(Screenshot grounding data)
○ ○ ○ ○ ○ ○ ○
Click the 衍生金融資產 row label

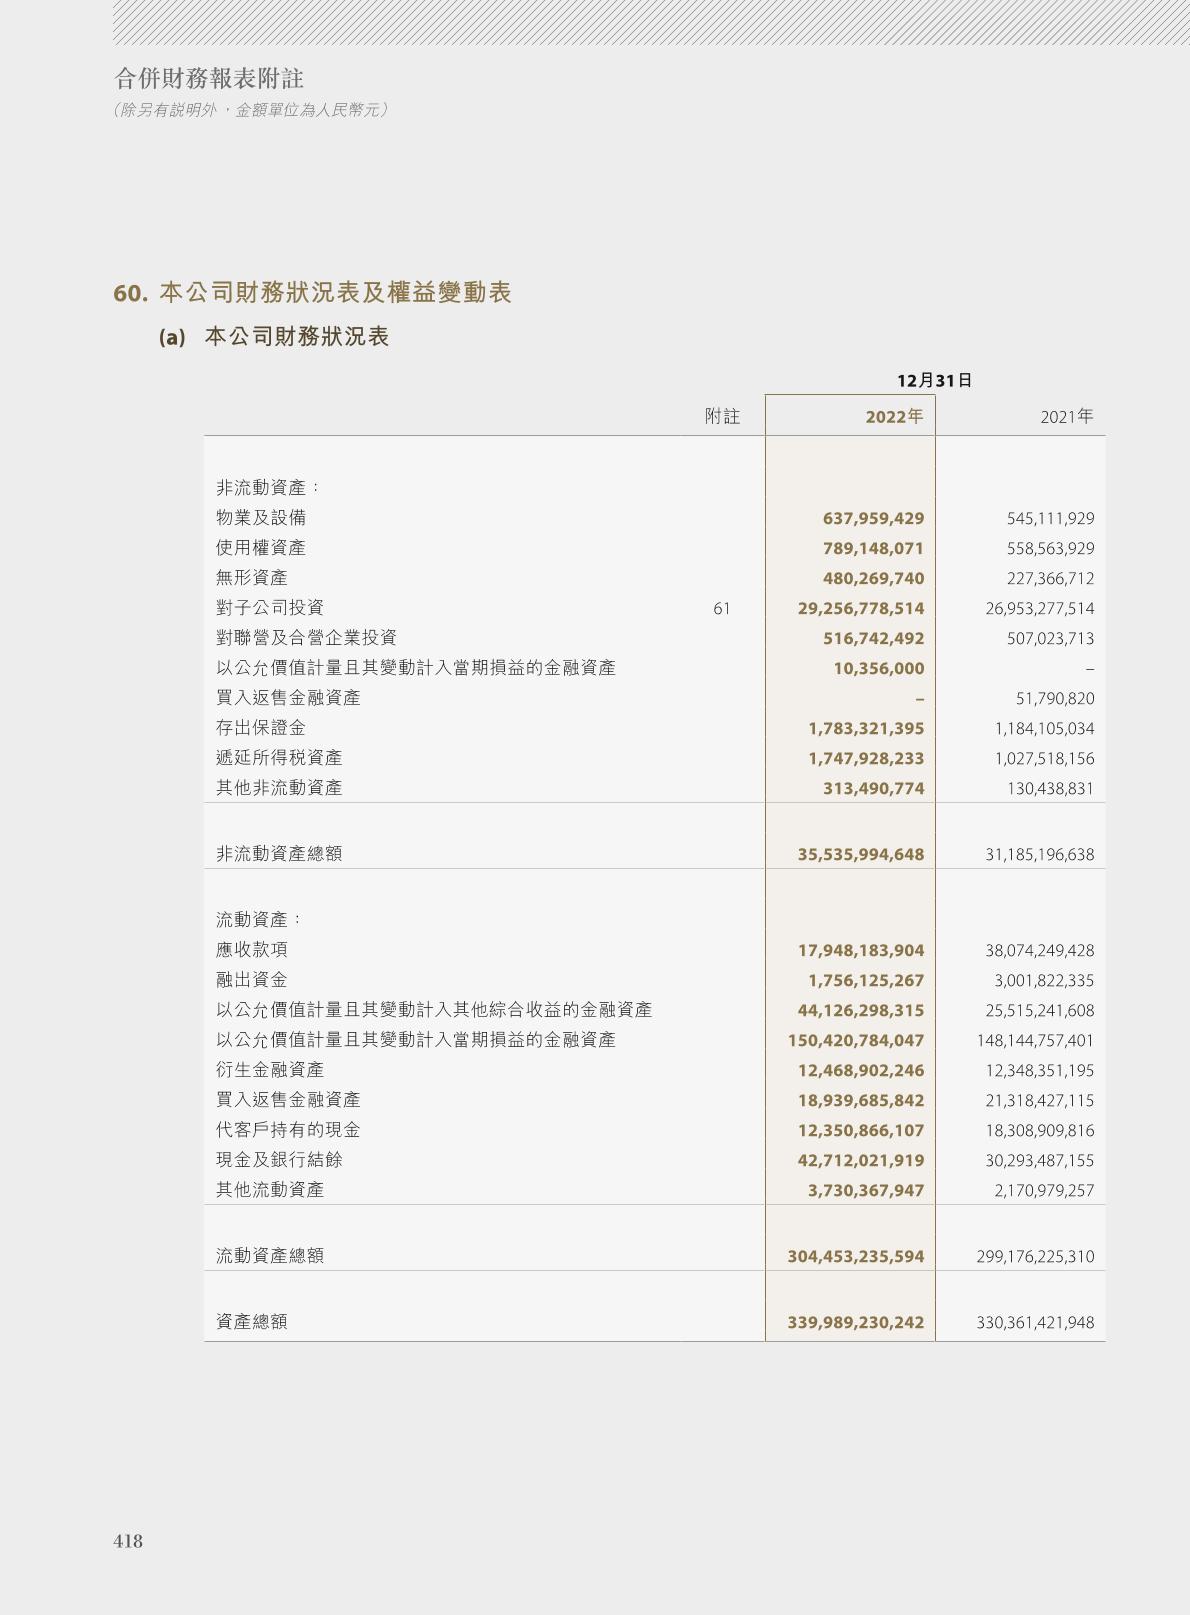pyautogui.click(x=270, y=1070)
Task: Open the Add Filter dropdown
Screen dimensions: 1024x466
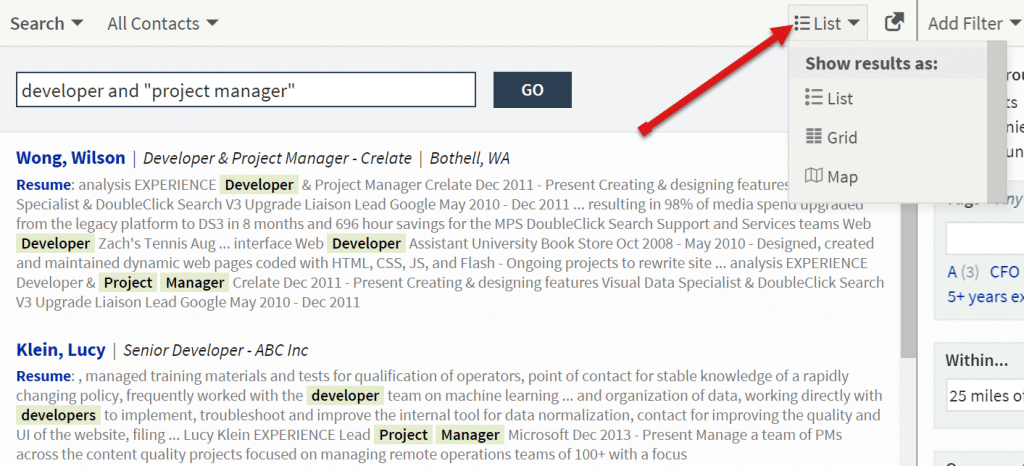Action: 975,23
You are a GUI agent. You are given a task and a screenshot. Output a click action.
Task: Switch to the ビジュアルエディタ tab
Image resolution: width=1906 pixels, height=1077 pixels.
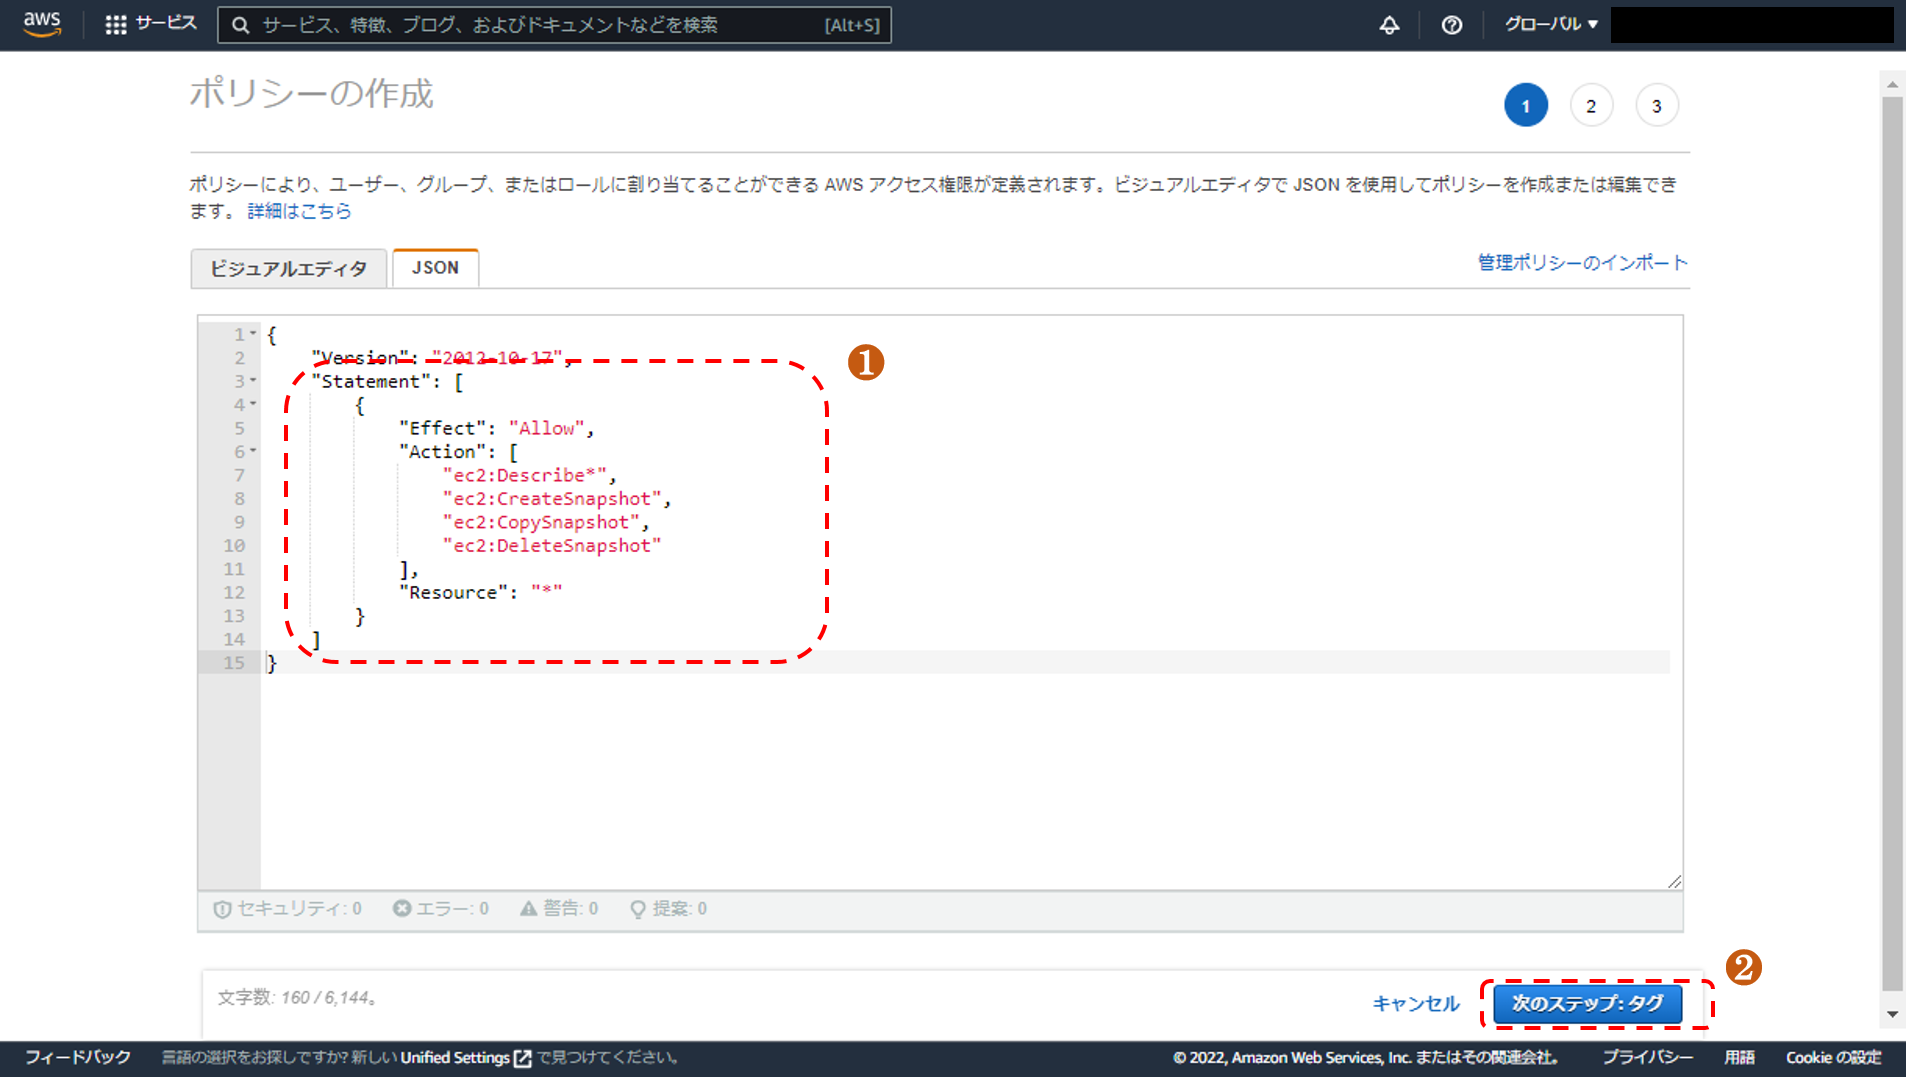[x=288, y=268]
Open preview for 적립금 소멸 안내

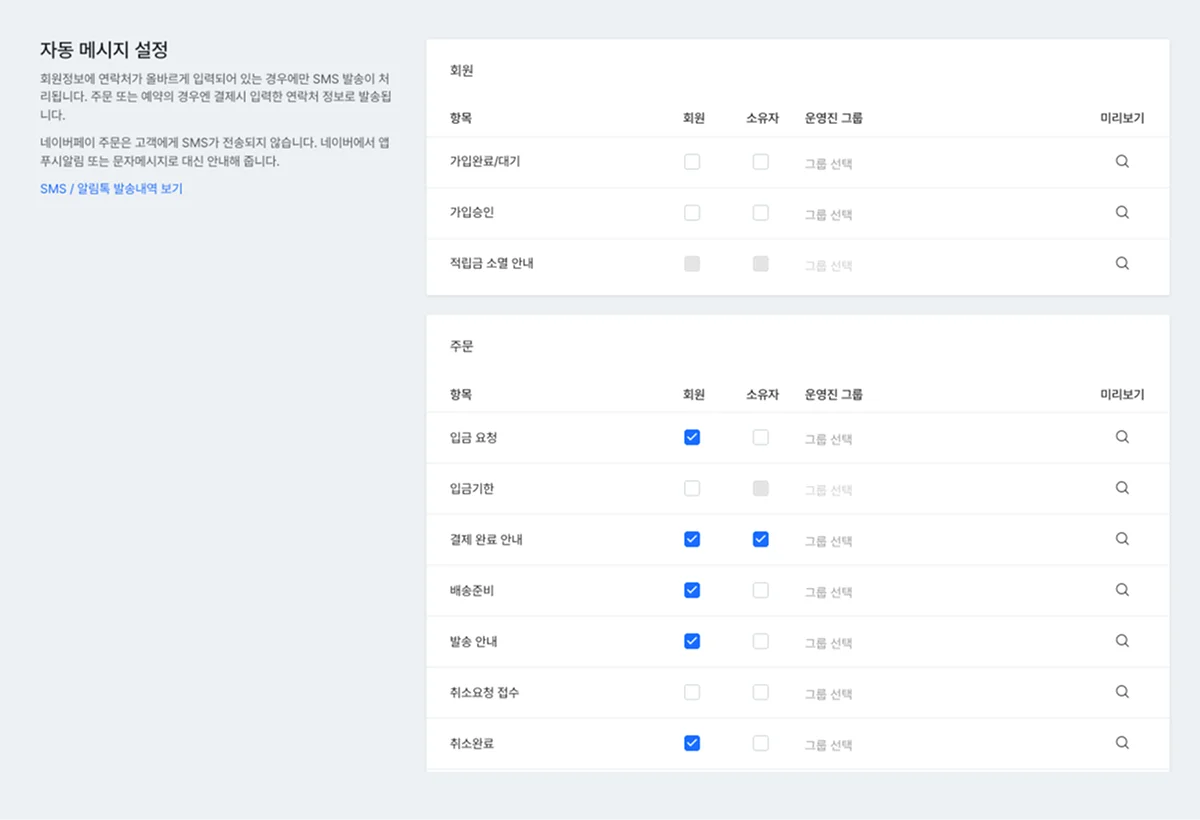point(1121,263)
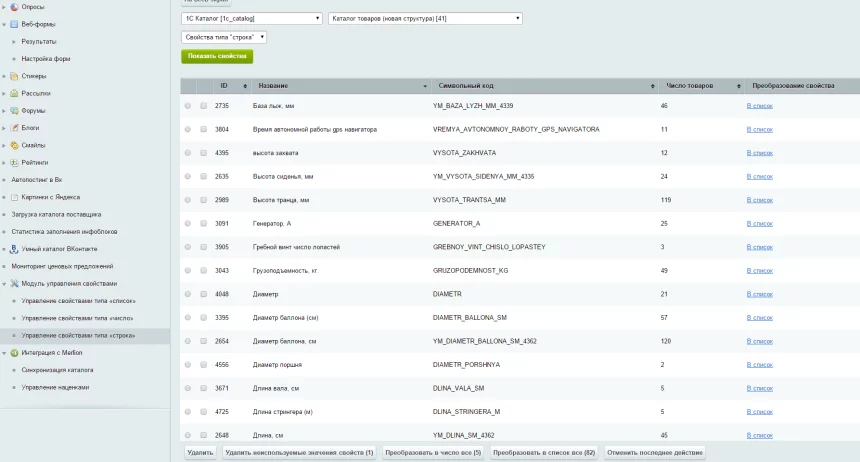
○ ○ ○ ○ ○ ○ ○
## Exercise description
Give back the full data exactly as it reads, but drop the pictures.

## Result for this exercise
Click the 衍生金融資產 row label

pyautogui.click(x=270, y=1070)
Task: Open the Add Filter dropdown
Screen dimensions: 1024x466
Action: 975,23
You are a GUI agent. You are given a task and a screenshot. Output a click action.
Task: Switch to the ビジュアルエディタ tab
Image resolution: width=1906 pixels, height=1077 pixels.
[x=288, y=268]
Open preview for 적립금 소멸 안내

point(1121,263)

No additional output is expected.